So last night I was still running from the creatures, riding bikes at top speed, hiding out in an secret attic with a baby. It became over run and we fled to the beach where the waves were so big they dragged us out to sea I couldn't breath. It was awful but made a change from the catacombs!
 
When I was little I had a repetitive nightmare for years of moving men in a moving truck chasing me and laughing saying you know you have to move and taking me to foster parents that were foreigners. Looking back I wanted to get away but was afraid to because the abuser told me horror stories about foster care. Recently I had a nightmare about my grandfather dying. Hate nightmares!!!!!!
 
Okay so i have been told to write my nightmares down. So I thought I would create a tread so people...

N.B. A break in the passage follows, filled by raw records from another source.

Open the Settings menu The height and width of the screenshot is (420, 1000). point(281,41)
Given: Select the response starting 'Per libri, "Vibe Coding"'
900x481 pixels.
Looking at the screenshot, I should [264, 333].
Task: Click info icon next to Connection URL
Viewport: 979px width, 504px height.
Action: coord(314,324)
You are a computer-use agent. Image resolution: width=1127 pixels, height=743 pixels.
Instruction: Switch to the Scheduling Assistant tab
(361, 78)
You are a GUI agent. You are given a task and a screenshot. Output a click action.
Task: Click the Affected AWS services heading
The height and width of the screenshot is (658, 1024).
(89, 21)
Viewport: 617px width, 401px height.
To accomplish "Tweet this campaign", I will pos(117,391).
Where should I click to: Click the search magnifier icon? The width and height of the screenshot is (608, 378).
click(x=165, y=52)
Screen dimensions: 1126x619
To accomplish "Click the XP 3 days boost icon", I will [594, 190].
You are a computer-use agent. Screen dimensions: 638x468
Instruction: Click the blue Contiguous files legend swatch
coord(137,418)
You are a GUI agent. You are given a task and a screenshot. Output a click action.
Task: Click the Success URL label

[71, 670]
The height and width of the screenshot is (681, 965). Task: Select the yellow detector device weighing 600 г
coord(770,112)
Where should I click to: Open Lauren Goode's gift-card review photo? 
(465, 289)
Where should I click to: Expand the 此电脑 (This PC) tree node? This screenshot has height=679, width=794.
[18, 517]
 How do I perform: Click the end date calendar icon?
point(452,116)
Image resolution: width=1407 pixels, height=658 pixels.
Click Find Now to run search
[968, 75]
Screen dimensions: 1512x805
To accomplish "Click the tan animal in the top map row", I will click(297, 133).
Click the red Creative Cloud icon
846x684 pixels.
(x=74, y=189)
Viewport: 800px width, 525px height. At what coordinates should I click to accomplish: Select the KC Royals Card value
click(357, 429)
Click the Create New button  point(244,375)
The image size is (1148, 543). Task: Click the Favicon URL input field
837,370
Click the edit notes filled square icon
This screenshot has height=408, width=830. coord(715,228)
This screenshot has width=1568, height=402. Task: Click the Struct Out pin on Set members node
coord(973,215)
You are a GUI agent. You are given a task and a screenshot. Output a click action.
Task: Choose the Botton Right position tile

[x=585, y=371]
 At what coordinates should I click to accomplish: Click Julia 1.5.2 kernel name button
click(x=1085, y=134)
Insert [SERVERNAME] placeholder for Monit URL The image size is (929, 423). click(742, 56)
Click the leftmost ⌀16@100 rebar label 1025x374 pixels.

My recurring dream is that I'm in different parts of the world I have travelled to, one night I could be in Greece and the next night Birmingham, but it guaranteed that I'm terrified where ever I am, I'm being hunted down by nasty ruthless people who want to kill me, I run and hide in places but I know that these hiding places aren't good enough and my chasers will soon find me so I decide to make another run for it, I reach a place where there is a drop like an end of a cliff, I jump and swoop down with my arms extended like wings, I start to descend rapidly but to my absolute relief I turn my hands upwards and start to fly, I glide over towns and cities, mountains and countryside, knowing that while I'm in flight I am safe in the sky's, but the downside is that I have to land, and then the fear of being chased starts all over again.
 
I had a nightmare for the first time in awhile last night..usually my nightmares mimic my traumas to a tee, or are symbolic in a way to what happened. This time it was the latter. During one of my rapes, I was sodomized. During my dream, I was watching someone be sodomized..screaming, crying for help..and I couldn't save them. I just had to keep watching them suffer..

Just another reason why sleep is not my friend...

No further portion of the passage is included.